"Nawet nie przypuszczasz jak wiele numerów Offspring potrafisz zanucić. A resztę słyszałeś w kinie na jednym z 15 filmów. Offspring wciąż rządzi. Od dwudziestu kilku lat. Jeżeli urodziłeś się w latach 1975 -1985 to poczujesz się, jak za najlepszych czasów szkolno-studenckich. Jeśli masz dzieci – koniecznie weź je ze sobą, będziesz miał u nich szacun, jakiego nie pamiętasz od dawna. Gdyby nie Offspring, punk byłby już tylko wspomnieniem czasów, kiedy przychodziłeś na świat. A Twoje dzieciaki nie miałyby Linkin Park i Paramore.16 milionów egzemplarzy albumu z niezależnej wytwórni nie sprzedał oprócz nich nikt" - uważa Piotr Metz.
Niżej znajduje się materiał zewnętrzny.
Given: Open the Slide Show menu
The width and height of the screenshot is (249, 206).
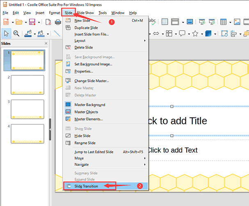Looking at the screenshot, I should tap(85, 13).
Początki zespołu nie wskazywały, że The Offspring będą kiedyś gwiazdą pop. Dexter Holland (wokalista i gitarzysta) i Gregory Kriesel (basista) założyli kapelę w 1984 roku. Szybko znaleźli drugiego "wiosłowego" Kevina Wassermana (Noodles). Na perkusji początkowo grał James Lilja, jednak szybko zdezerterował i ostatecznie w składzie pojawił się Ron Welty. Po pięciu latach rozbijania się po klubach kalifornijska załoga podpisała kontrakt płytowy, którego owocem była surowa płyta "The Offspring" (Nemesis Records, 1989). Potencjał drzemiący w zespole szybko zauważył szef wytwórni Epitaph Brett Gurewitz (gitarzysta Bad Religion) i ściągnął kapelę do swojej firmy. Dla Epitaph Offspring nagrał dwa krążki, "Ingnition" z roku 1992, a także młodszy o dwa lata "Smash", który do dziś uzyskał w Stanach status sześciokrotnej platyny, identyczny wynik zanotowano w Kanadzie. Sukces zawierającej hity "Self Esteem" i "Come Out And Play" płyty pozwolił grupie podpisać kontrakt z gigantem fonograficznym, firmą Columbia Records.
Od tamtej pory Columbia jest wydawcą wszystkich płyt Offspringa. Zespół nagrał dla niej sprzedaną w pięciu milionach egzemplarzy "Ixnay On The Hombre" czy wspomnianą "Americana" (dziesięć milionów nabywców).